WORK INSTRUCTIONS:
A – Summarize the ONNXProgram issue thread in two sentences.
B – Decide whether each statement below agrees with the ONNXProgram issue thread, answering yes or no and quoting the deciding words of the thread. (i) Exporting a non-fake model lets ONNXProgram produce a complete ONNXProto. (ii) After #114407, ONNXProgram.save will be the only method that requires model_with_state_dict. (iii) model_torch was introduced as an argument to ONNXProgram initialization.
C – Transcribe the portion of the ONNXProgram issue thread starting with "thiagocrepaldi commented 11" and going on through "the same argument.".

SOURCE EXCERPT:

------------------------------------------------------------

Revisit ONNXProgram API due to fake tensor support and additional model_with_state_dict addition

thiagocrepaldi commented 11 months ago

The current design of torch.onnx.dynamo_export API when combined with PyTorch's FakeTensor produces a ExportedProgram which does not have all the metadata needed to execute the model.

When ONNXProgram is produced by exporting a non-fake model, ONNXProgram is capable of producing a complete ONNXProto, but when ONNXProgram is produced by exporting a fake model, ONNXProgram, the user must provide a real (non-fake) model with the desired state.

Today, in order to generate the same ONNXProto from either fake or non-fake models, ONNXProgram APIs required extra argument:

ONNXProgram.save(..., model_with_state_dict=None) during model persistence.
After #114407, ONNXProgram.__call__(...) and ONNXProgram.adapt_torch_inputs_to_onnx(...) will also require the same argument.

This issue is intended to investigate alternative solutions for that problem duality of ONNXProgram, that is, a way to handle ONNXProgram objects when they either contains model state or not, having the user experience as an important requirement

PRs related to this issue:

BowenBao commented 11 months ago

In addition, model_torch was introduced as argument to ONNXProgram initialization.

The problem also involves the additional concept of lifted initializers introduced from torch.export.export. Both lifted initializers and fake exporting create ONNXProto that miss out tensor states.

------------------------------------------------------------

(Lines of data)
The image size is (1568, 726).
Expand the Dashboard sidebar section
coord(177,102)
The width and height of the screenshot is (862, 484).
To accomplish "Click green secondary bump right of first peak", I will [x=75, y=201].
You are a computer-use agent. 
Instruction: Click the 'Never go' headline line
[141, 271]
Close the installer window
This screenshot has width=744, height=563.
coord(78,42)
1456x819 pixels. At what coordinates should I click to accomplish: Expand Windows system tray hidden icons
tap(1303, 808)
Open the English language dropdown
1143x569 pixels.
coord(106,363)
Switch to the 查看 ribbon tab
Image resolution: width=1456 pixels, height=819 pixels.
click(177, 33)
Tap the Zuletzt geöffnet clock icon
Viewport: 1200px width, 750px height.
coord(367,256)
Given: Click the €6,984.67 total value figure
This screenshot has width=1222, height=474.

------------------------------------------------------------

THE RESPONSES:
A – When torch.onnx.dynamo_export is combined with PyTorch's FakeTensor, the exported program lacks metadata needed to execute the model, so ONNXProgram APIs such as save require an extra model_with_state_dict argument to generate the same ONNXProto from fake and non-fake models. The issue seeks alternative ways to handle ONNXProgram objects whether or not they contain model state, with user experience as an important requirement, and a comment adds that lifted initializers from torch.export.export also create ONNXProto that miss out tensor states.

B –
(i) Yes: "When ONNXProgram is produced by exporting a non-fake model, ONNXProgram is capable of producing a complete ONNXProto"
(ii) No: "After #114407, ONNXProgram.__call__(...) and ONNXProgram.adapt_torch_inputs_to_onnx(...) will also require the same argument."
(iii) Yes: "In addition, model_torch was introduced as argument to ONNXProgram initialization."

C –
thiagocrepaldi commented 11 months ago

The current design of torch.onnx.dynamo_export API when combined with PyTorch's FakeTensor produces a ExportedProgram which does not have all the metadata needed to execute the model.

When ONNXProgram is produced by exporting a non-fake model, ONNXProgram is capable of producing a complete ONNXProto, but when ONNXProgram is produced by exporting a fake model, ONNXProgram, the user must provide a real (non-fake) model with the desired state.

Today, in order to generate the same ONNXProto from either fake or non-fake models, ONNXProgram APIs required extra argument:

ONNXProgram.save(..., model_with_state_dict=None) during model persistence.
After #114407, ONNXProgram.__call__(...) and ONNXProgram.adapt_torch_inputs_to_onnx(...) will also require the same argument.